— ASSIGNMENT —
Copy exactly the lines starting at the one that contains "Image resolution: width=1673" and running through the end of the material below. Exclude any pictures.

┏━━

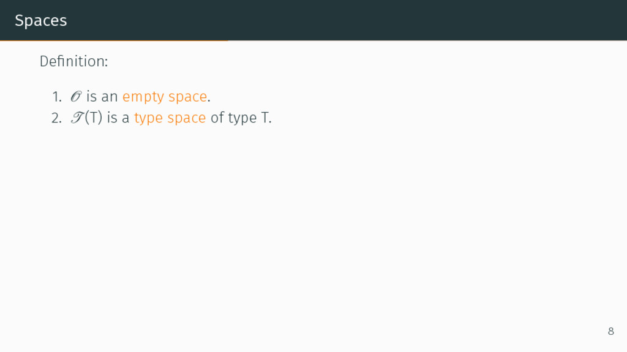Viewport: 627px width, 352px height.
Task: Click the list number '2.'
Action: click(56, 118)
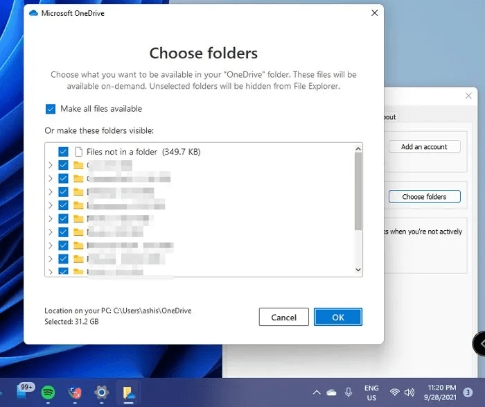485x407 pixels.
Task: Click the folder list scroll down arrow
Action: (x=358, y=270)
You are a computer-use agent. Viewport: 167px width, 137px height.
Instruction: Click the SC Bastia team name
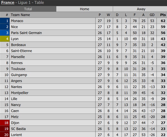tap(18, 129)
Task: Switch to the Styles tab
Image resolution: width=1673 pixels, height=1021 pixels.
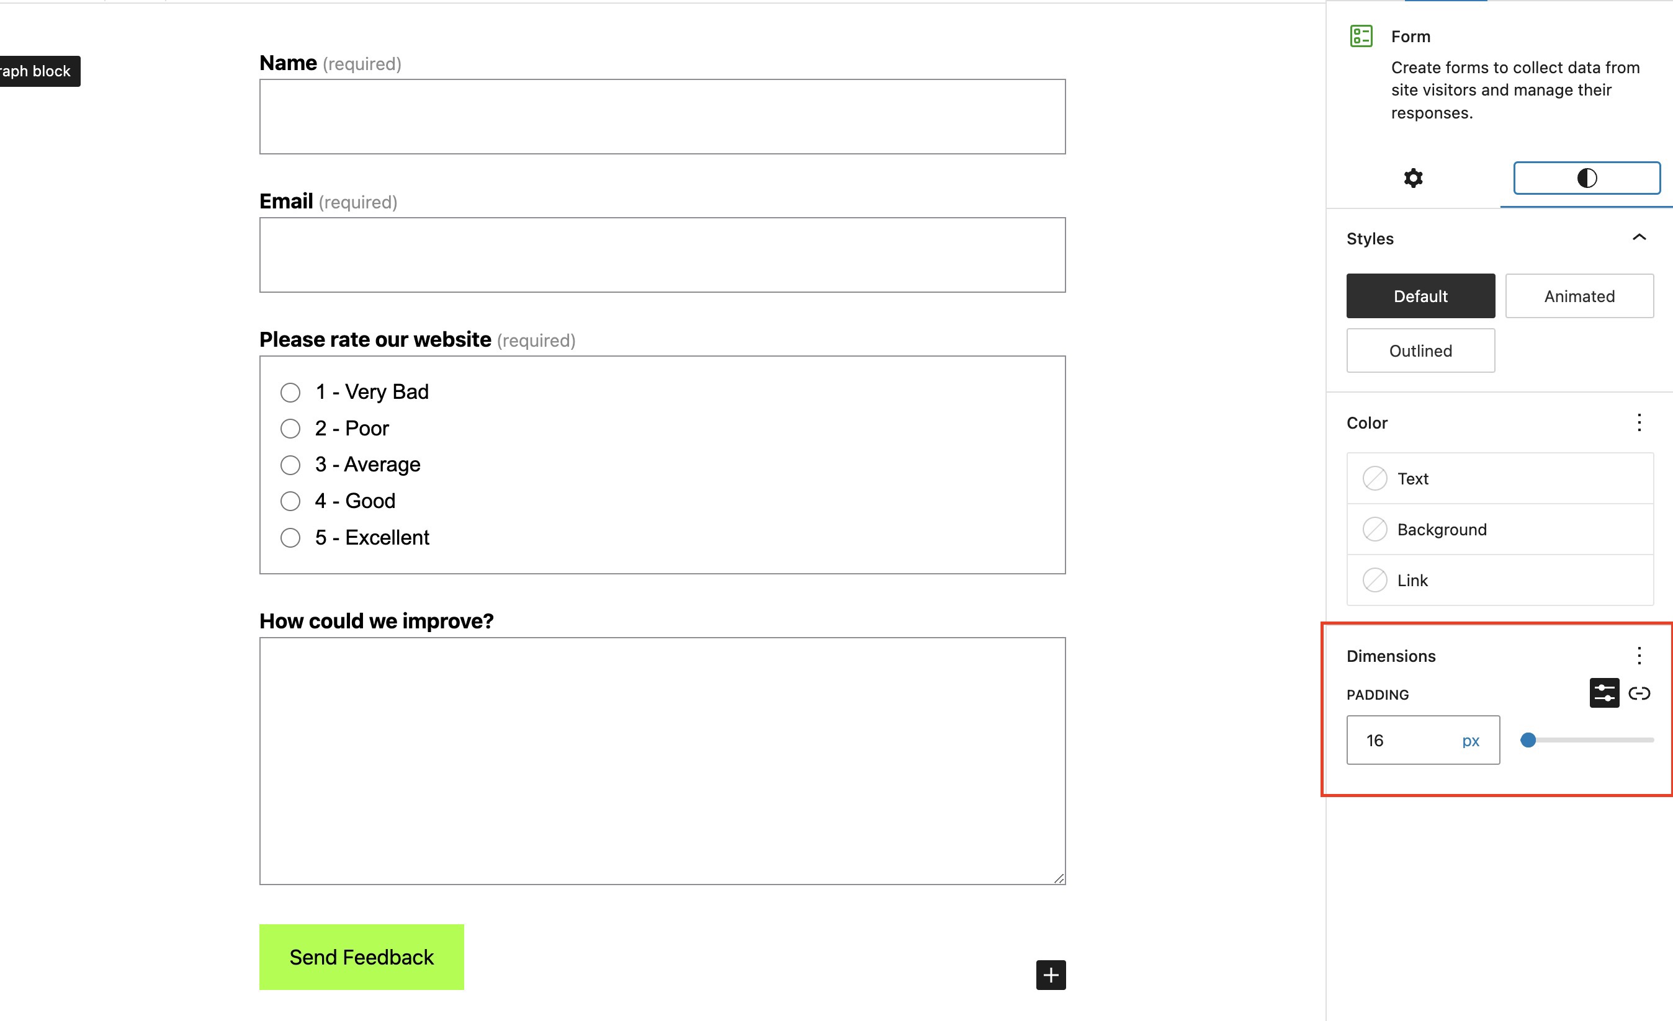Action: [x=1586, y=178]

┗━━

— ANSWER SECTION —
Image resolution: width=1673 pixels, height=1021 pixels.
Action: [x=1586, y=178]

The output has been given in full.